Over the last century, extensive anthropogenic activities on earth led to an unprecedented increase in the atmospheric CO2 concentration and thus warming our climate. The surface oceans absorb a substantial part of the anthropogenically emitted CO2 and increased accumulation of CO2 in the surface ocean waters is increasing H+ and bicarbonate ion (HCO3-1) concentrations, coupled with decreasing pH [acidification (OA)] and carbonate ion (CO3-2) concentrations. The major shift in dissolved inorganic carbon speciation in surface seawater is affecting calcium carbonate saturation state, which is vital for numerous marine calcifying organisms. There have also been examples of resilient species under low pH condition. Autotrophic organism, like phytoplankton may respond differently to this ocean changes since increasing CO2 may be beneficial to them as a substrate for photosynthesis. Our oceans also experiencing warming and hence, under collective (multi-) stress may become deleterious for marine biota. Further, ocean warming is resulting in major changes in ocean physics which may further change nutrient availability and light penetration. These may have potential to impact the entire food chain, fisheries resources and carbon cycling. This symposium intends to include field and laboratory studies on extent of ocean acidification and its impact on marine ecology, with particular emphasis on Indian waters.

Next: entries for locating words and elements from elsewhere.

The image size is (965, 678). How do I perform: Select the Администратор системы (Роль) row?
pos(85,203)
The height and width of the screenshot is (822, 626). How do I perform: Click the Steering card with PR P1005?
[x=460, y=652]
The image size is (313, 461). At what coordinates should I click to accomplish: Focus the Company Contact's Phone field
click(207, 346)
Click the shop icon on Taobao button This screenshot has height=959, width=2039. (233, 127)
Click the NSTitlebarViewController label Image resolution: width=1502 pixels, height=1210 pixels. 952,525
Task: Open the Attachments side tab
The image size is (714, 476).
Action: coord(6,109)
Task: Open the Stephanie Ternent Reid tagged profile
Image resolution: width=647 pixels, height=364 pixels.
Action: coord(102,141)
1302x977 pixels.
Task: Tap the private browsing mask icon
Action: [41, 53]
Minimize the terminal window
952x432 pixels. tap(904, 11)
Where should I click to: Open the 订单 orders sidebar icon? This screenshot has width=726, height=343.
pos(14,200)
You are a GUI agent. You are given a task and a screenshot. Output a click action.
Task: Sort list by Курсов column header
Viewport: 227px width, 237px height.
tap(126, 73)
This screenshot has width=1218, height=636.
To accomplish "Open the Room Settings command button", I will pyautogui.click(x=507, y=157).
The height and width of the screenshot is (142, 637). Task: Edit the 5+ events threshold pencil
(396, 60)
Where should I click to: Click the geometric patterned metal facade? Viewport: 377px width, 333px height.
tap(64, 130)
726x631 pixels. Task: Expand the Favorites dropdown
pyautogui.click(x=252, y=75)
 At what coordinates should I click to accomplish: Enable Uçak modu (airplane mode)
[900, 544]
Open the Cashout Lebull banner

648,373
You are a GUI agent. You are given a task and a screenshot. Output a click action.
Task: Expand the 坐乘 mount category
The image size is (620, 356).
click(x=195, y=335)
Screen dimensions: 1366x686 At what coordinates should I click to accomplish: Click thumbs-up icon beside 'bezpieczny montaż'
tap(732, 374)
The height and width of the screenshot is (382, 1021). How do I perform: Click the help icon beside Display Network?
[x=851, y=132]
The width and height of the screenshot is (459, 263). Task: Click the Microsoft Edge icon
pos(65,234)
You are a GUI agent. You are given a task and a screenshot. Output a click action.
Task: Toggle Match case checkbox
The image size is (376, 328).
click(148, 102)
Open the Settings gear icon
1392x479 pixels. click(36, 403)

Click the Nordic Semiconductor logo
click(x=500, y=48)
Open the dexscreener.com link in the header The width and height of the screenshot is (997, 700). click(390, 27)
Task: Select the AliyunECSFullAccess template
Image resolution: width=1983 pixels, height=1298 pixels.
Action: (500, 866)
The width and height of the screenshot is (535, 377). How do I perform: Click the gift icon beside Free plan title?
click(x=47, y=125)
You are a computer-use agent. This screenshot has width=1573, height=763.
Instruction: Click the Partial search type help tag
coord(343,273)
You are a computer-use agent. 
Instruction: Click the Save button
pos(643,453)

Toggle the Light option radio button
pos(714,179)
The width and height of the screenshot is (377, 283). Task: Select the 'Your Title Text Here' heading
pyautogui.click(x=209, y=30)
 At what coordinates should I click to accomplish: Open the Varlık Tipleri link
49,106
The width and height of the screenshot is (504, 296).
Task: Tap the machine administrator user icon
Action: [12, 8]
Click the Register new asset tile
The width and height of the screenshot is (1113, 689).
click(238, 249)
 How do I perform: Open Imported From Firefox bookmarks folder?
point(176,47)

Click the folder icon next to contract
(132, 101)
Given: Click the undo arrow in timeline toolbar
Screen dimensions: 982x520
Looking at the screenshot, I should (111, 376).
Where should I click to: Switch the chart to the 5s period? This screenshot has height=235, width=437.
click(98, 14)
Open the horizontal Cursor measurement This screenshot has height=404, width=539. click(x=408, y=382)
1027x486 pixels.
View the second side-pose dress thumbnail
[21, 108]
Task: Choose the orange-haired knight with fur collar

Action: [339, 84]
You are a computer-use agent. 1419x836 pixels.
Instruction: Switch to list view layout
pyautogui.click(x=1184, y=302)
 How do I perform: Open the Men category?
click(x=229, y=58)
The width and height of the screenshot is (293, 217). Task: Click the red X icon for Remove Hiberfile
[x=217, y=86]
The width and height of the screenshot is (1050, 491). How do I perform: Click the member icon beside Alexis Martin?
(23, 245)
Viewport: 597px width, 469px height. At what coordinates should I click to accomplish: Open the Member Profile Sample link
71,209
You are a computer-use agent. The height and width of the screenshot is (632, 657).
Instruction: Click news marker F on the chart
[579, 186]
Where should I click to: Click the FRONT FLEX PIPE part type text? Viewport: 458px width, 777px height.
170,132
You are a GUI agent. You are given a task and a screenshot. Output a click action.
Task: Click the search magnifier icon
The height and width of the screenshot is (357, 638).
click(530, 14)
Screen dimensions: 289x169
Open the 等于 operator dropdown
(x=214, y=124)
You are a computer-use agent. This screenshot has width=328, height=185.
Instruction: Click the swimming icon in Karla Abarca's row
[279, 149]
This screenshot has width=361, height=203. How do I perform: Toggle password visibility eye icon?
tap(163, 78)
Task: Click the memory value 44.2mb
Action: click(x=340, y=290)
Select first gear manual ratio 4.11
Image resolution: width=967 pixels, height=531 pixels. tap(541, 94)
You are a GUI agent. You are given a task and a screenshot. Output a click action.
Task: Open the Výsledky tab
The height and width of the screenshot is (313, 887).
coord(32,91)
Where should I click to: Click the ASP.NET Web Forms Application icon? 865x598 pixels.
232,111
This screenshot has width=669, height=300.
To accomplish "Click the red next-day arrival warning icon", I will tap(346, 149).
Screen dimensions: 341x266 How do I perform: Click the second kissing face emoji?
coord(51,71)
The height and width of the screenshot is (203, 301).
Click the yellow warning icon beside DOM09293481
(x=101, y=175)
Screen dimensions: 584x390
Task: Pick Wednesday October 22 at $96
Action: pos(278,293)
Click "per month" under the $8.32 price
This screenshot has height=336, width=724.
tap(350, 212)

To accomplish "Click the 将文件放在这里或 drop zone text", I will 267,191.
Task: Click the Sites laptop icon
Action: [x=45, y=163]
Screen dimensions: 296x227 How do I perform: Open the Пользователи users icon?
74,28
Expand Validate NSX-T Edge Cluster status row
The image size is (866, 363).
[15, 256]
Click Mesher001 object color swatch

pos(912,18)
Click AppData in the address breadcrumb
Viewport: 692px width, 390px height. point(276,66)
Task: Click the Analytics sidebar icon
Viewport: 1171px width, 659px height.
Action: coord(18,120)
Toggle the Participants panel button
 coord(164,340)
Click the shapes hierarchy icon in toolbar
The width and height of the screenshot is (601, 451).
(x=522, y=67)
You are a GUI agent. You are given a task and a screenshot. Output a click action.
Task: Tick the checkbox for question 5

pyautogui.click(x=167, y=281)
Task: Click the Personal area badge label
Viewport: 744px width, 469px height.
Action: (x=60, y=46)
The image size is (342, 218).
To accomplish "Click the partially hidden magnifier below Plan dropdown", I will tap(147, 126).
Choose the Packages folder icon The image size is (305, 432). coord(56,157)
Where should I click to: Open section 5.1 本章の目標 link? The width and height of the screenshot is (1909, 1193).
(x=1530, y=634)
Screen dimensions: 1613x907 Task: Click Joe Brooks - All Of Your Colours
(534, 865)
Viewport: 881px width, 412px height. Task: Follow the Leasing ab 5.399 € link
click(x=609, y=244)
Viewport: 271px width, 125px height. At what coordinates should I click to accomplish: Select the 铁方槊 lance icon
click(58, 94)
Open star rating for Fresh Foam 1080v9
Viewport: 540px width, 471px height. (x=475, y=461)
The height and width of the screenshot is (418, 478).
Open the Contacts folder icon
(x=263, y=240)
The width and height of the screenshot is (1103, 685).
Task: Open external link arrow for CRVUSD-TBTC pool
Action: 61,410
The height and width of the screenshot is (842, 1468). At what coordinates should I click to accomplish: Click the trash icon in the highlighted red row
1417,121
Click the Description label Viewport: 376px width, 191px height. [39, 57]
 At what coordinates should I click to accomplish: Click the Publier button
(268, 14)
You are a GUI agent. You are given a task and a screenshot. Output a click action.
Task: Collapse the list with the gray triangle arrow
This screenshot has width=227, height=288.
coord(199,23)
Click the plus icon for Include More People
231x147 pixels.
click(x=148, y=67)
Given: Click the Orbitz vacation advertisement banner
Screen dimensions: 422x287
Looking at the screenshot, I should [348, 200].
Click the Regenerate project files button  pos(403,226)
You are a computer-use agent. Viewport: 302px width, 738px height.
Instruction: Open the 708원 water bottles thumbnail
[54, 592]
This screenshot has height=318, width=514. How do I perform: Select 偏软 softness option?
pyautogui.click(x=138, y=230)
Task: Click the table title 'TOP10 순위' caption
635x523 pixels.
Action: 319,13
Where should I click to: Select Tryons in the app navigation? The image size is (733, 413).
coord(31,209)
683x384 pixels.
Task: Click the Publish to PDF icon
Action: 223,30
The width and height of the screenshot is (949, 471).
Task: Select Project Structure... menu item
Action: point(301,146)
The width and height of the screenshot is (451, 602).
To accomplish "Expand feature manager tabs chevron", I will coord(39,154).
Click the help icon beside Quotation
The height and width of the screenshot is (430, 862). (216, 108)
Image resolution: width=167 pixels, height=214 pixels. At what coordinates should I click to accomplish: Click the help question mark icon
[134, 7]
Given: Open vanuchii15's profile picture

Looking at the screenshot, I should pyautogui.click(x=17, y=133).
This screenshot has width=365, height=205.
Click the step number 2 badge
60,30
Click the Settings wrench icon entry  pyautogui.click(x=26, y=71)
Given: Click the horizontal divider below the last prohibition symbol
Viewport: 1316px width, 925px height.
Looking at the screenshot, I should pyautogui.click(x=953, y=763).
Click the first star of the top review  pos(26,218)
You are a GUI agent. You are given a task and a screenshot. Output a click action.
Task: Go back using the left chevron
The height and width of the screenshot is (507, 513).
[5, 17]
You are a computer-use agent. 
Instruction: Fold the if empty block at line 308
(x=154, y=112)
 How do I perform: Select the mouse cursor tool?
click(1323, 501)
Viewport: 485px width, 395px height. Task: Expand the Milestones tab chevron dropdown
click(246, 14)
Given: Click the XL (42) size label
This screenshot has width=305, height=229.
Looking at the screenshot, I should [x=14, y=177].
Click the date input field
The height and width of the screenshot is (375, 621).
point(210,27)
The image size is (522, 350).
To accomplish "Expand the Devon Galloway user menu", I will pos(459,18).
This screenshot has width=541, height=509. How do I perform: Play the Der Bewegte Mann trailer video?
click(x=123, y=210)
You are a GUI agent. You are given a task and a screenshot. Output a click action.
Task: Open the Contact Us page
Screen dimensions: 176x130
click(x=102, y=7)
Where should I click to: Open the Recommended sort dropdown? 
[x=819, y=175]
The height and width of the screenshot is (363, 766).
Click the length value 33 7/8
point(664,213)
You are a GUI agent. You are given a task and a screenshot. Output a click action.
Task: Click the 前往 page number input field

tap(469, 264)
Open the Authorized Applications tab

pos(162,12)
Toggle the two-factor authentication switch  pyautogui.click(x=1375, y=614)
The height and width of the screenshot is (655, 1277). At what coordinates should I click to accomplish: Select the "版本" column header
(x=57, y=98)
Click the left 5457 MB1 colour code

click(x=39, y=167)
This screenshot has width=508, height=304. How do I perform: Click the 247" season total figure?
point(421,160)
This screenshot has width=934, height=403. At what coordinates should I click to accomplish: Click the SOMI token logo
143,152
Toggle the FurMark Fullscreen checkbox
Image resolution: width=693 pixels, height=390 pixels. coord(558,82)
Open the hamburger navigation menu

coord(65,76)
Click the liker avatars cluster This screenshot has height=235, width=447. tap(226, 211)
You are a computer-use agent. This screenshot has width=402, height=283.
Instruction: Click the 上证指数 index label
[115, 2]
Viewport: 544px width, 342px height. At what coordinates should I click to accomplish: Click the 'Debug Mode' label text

Reconstructing Past Pollution Levels From Marginal Marine Regions

G.N. Nayak


Rajiv Nigam


1. Prof. G. N. Nayak is working as Professor, in the Department of Marine Science, Goa University, Goa. His research interest is pollution monitoring and paleoclimate reconstruction.

2. Dr. Rajiv Nigam is working as Emeritus Scientist, in the National Institute of Oceanography, Goa. His research interest is application of foraminiferal proxies.

Geochemistry, Microfossils, pollution, marine, coastal, proxies

Anthropogenic activities result in discharge of various pollutants in the marginal marine regions. The pollutants include heavy metals, persistent organic pollutants and sewage. These pollutants adversely affect marginal marine community and thus severely alter the ecology of the marginal marine regions. The high resolution past records of concentration of various pollutants, can help in assessing the timing and possible anthropogenic activity responsible for increasing pollutant load. This symposium intends to include papers based on the past records of pollutants from marginal marine regions.

Sealevel Changes During Late Pleistocene and Holocene Periods and its Implications of Coastal Landforms.

Dr. V.J. Loveson


Working in sea level changes research for nearly 28 years. He elaborately studied the Quaternary sea level variation along East Coast of India. During 1995-99 Inter-congress period, Dr Loveson functioned as Secretary, INQUA Indian Ocean sub-commission on Sea level variation and coastal evolution.

Sea level, Holocene, marine, transgression, regression

The rise in sea level is an important effect of global warming. The rate of sea level rise, however, varies regionally, due to the local upliftment/subsidence. Besides, natural variability also affects sea level. Therefore, it is important to delineate the natural and anthropogenic contributions to the sea level changes. The past sea level change records from different regions can help in delineation of natural and anthropogenic contribution to the sea level in a warming world. This symposium aims to include modelling and field studies to reconstruct past sea level changes from different parts of the world.